- Information supplied
- - -

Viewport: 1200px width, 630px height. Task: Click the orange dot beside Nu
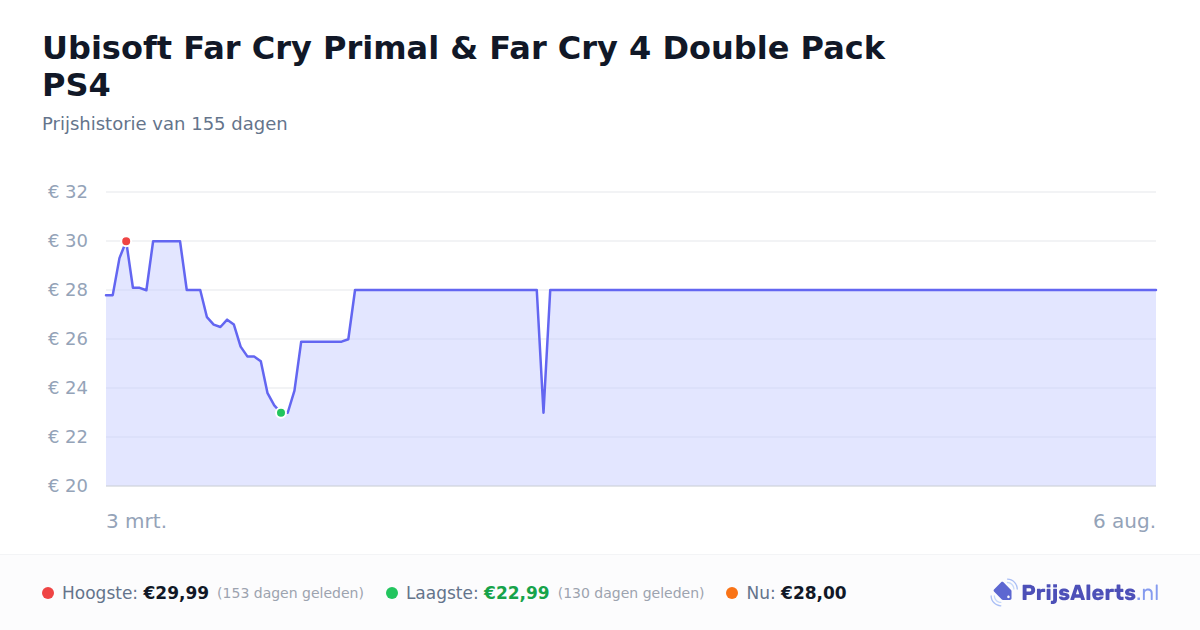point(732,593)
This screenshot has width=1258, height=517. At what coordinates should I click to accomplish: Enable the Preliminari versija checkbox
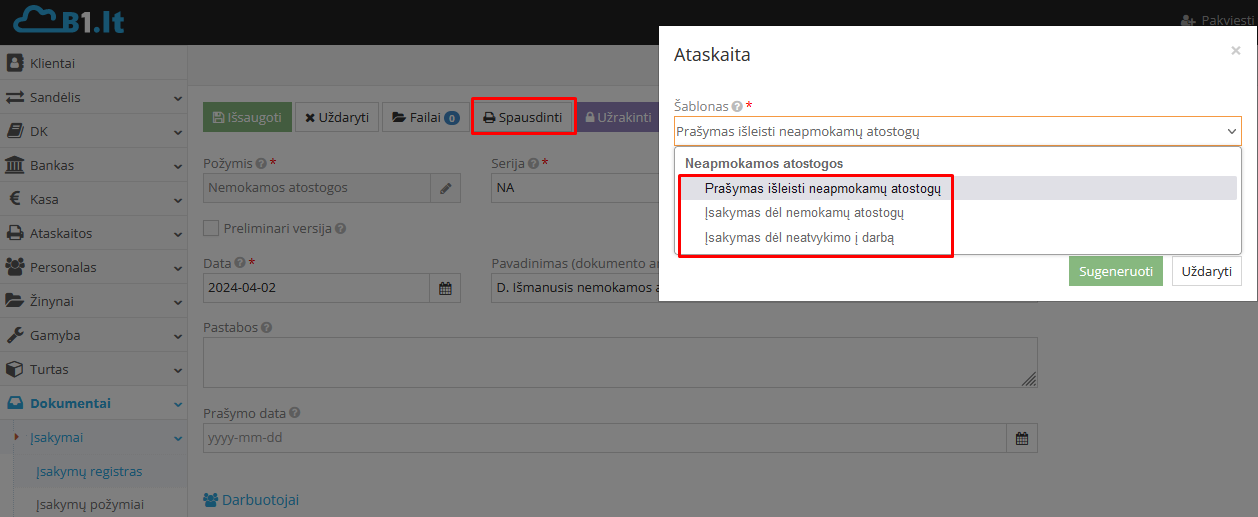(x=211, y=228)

- - -

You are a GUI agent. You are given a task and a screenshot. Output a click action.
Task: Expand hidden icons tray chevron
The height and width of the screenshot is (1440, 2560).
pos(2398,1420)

- - -

- Work required
Reproduce the lines starting at the one containing "Viewport: 1200px width, 630px" and ending at the one containing "(x=211, y=228)", requests included and pictures left out. Multiply every coordinate in the answers by 1.65 and round each result to a whole number, with halves rounded up.

- Worked answer
Viewport: 1200px width, 630px height. Task: Click the orange dot beside Nu
point(1208,978)
This screenshot has width=1258, height=517. At what coordinates should I click to accomplish: Enable the Preliminari versija checkbox
(x=348, y=376)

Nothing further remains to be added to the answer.